Indey : Nie przegram !!!

Deyora : Hmm?!

(Indey rozłożył ręce i nogi w ustach czerwonego potwora, rozszerzając jego jamę ustną, próbując nie dać się zjeść.)

Indey : Khh!

(Czerwony potwór z gardła emanował silnym wiatrem, który wsysał wszystko wokół, próbując wessać również naszego bohatera.)

Indey : Tryb Złotego Dziecka !!!

(Ciało Indeya rozświetlała złota aura, która oślepiała Deyorę Haniro.)

Deyora : Tss!

Indey : Aaaaaaaaaaaaaaaaaaaaaaaaaaaaaaaaaaaaaaaaaa !!!

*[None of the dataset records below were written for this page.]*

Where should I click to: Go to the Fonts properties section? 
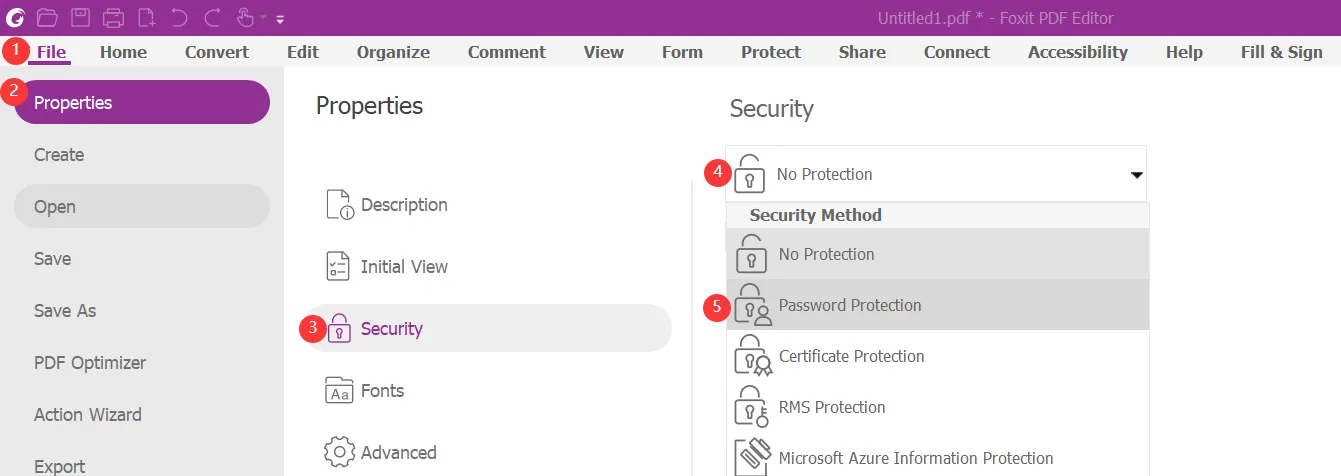382,391
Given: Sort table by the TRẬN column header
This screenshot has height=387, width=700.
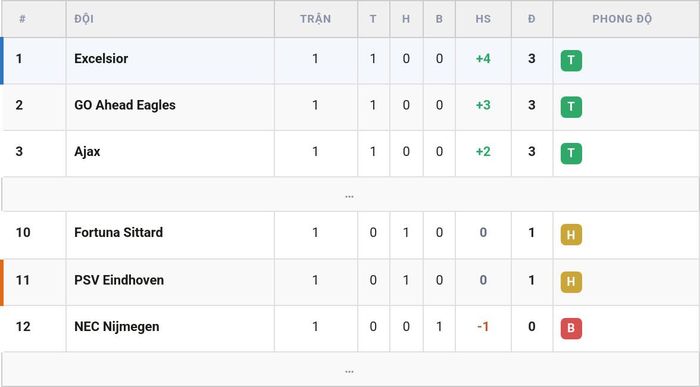Looking at the screenshot, I should (x=316, y=19).
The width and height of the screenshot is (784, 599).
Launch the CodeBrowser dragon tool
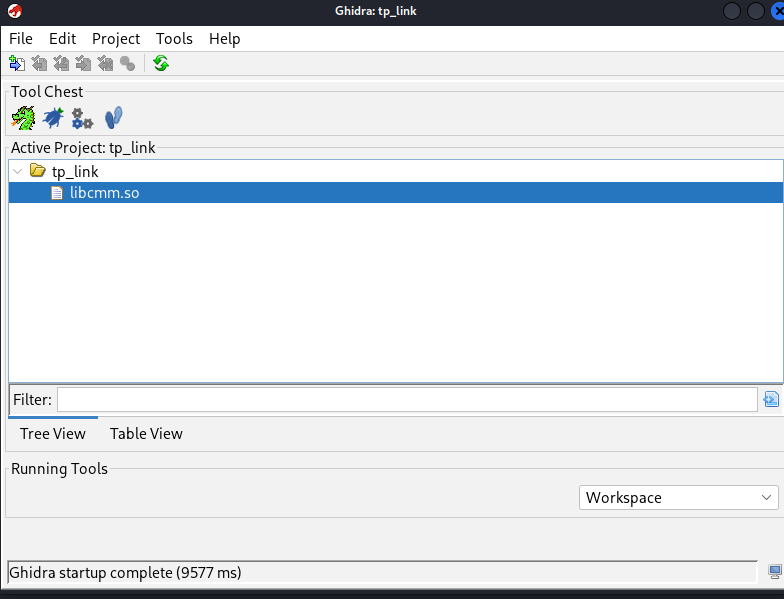click(23, 118)
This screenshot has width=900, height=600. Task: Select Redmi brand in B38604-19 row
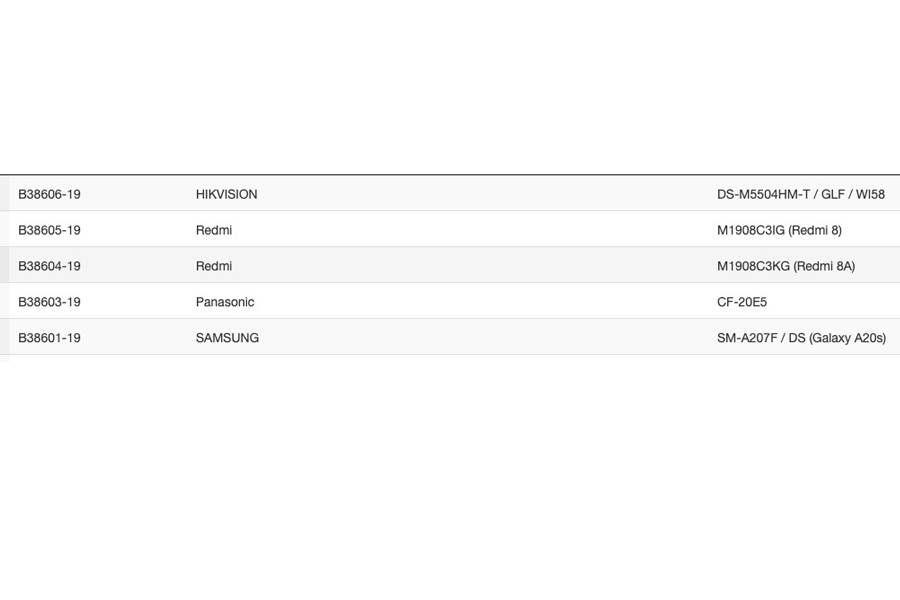pos(214,266)
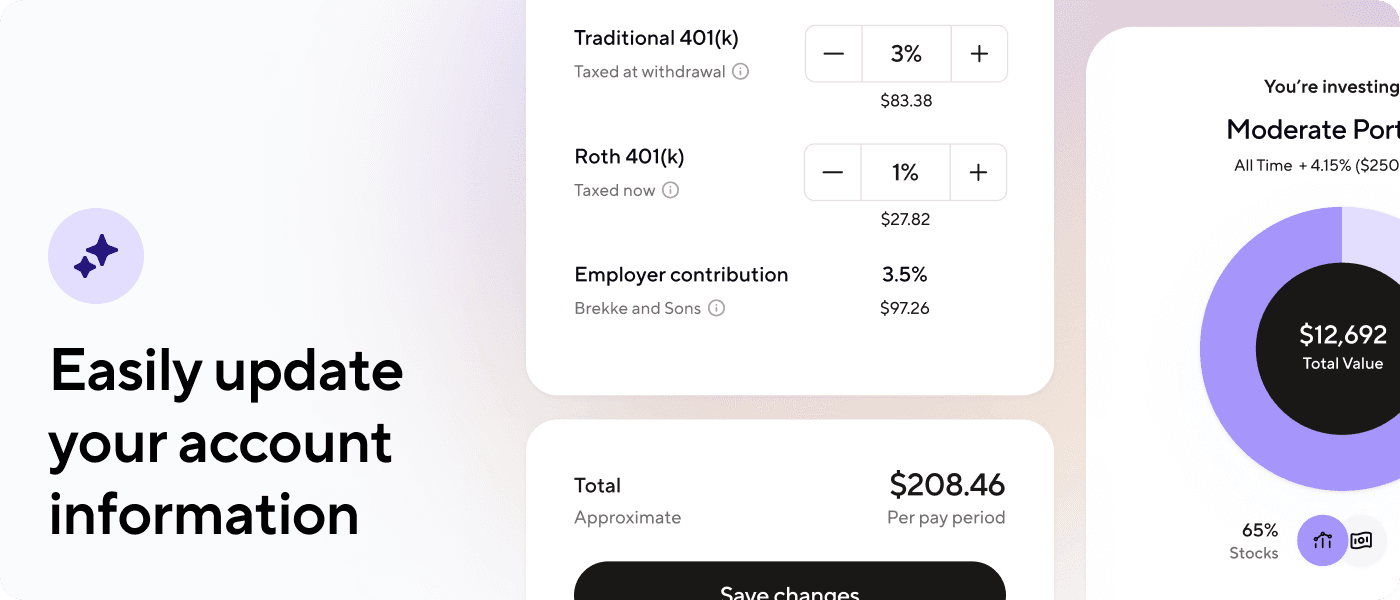The image size is (1400, 600).
Task: Open info icon beside Taxed at withdrawal
Action: point(740,71)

(Nasz bohater siłą woli próbował aktywować ponownie Tryb Wybrańca, Magię Ninja i całą moc, jaka mu pozostała oraz zmieszać ją z energią złotego dziecka, co nie udawało mu się wcześniej.)

(*Indey : Żyłem przed rozpoczęciem gry i dożyłem prawie do jej końca...Nie mogę tak po prostu tu zginąć, nie osłabiając przynajmniej Deyory…!)

(Indey zmieszał całą swoją moc z mocą złotego dziecka.)

Indey : Aaaaaaaaaaaaaaaaaaa !!!

(Czerwona aura Deyory jak i jej potwór były niszczone przez białe lasery wychodzące z ziemi.)

Indey : Aaaaaaaaaaaaaaaaaaaaa !!!

(Ręka i noga Indeya odmówiły posłuszeństwa. Nasz bohater ześlizgnął się i wpadł do jamy ustnej potwora, która chwilę później eksplodowała.)

Deyora : Tss!

(Potężna eksplozja zniszczyła znaczną część powierzchni gry szachowej.)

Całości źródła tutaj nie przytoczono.